::: DATI DA ELABORARE

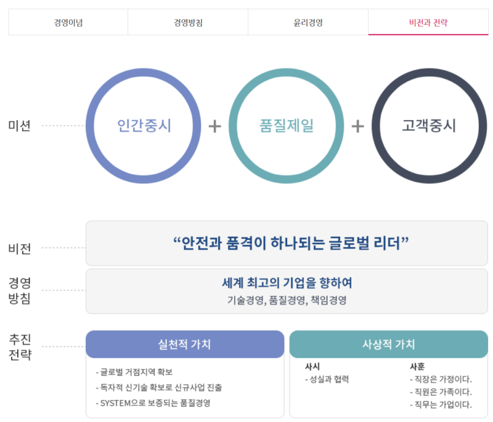Click the 사상적 가치 header
The height and width of the screenshot is (422, 493).
388,344
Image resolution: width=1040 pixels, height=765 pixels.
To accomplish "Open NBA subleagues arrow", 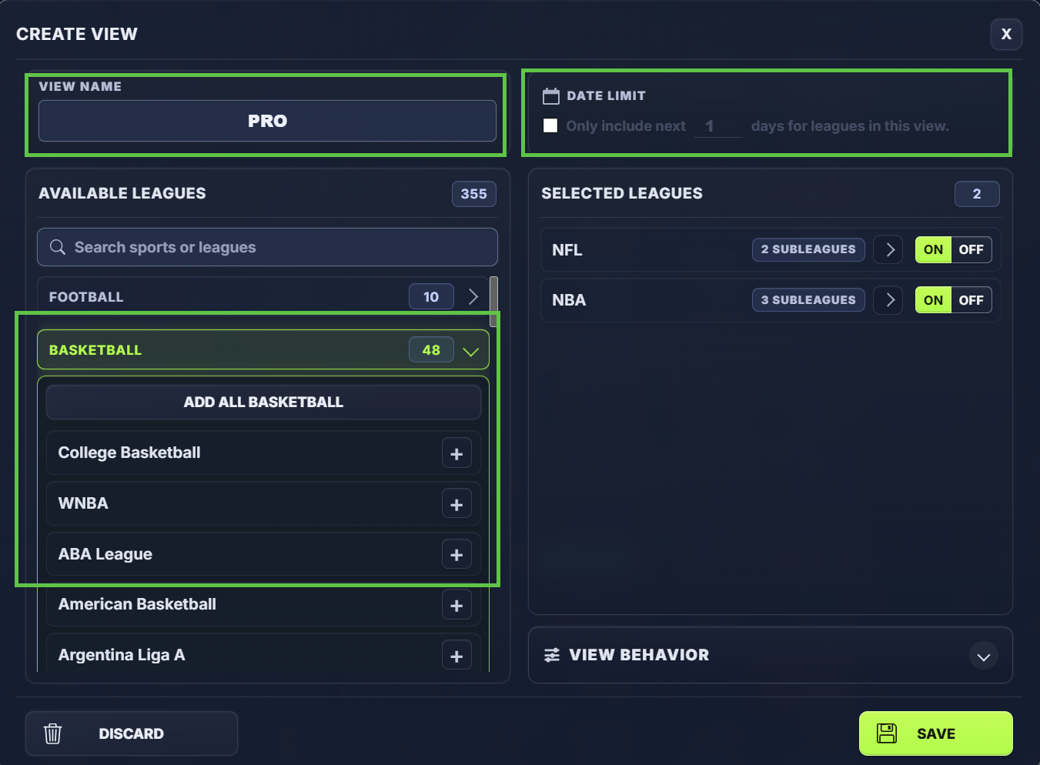I will click(x=888, y=300).
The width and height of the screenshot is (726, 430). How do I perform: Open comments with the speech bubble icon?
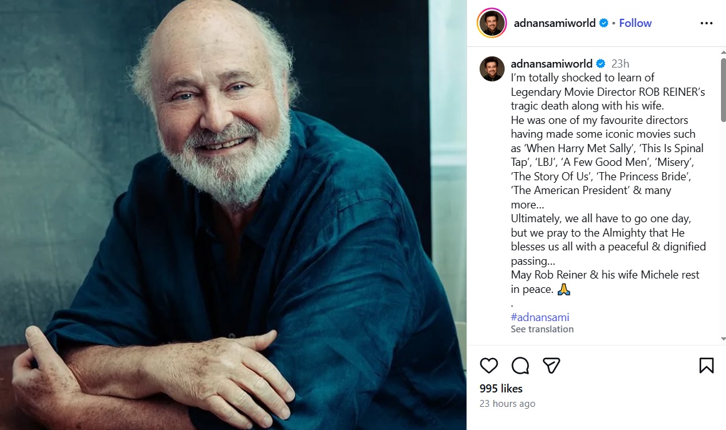point(520,366)
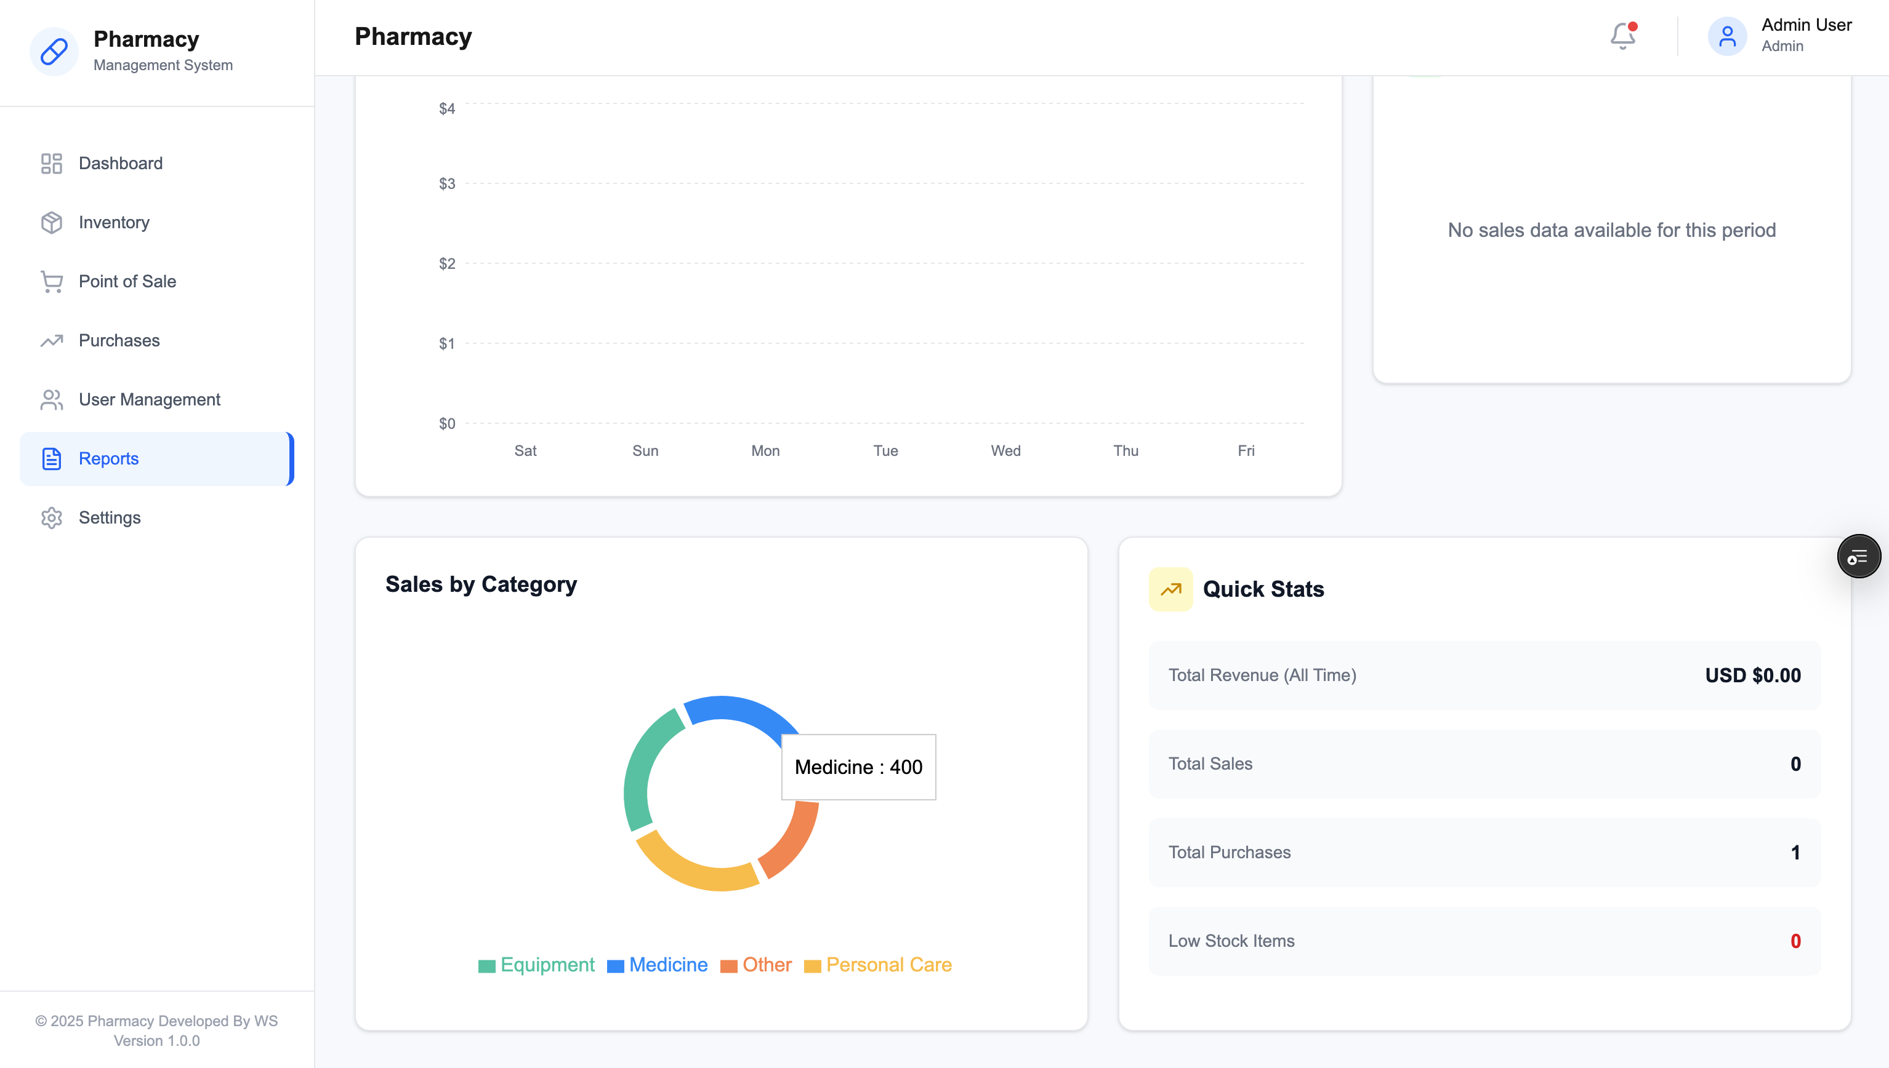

::::::

**COMPITO RICHIESTO:** Individua nei record qui sopra ogni riga che contiene la parola "height" e ricopiala, per favore. Maiuscole e minuscole contano.

**RISPOSTA SCRITTA:**
The height and width of the screenshot is (422, 493).
Image resolution: width=1040 pixels, height=765 pixels.
The width and height of the screenshot is (726, 430). How do I perform: Open comments with the speech bubble icon?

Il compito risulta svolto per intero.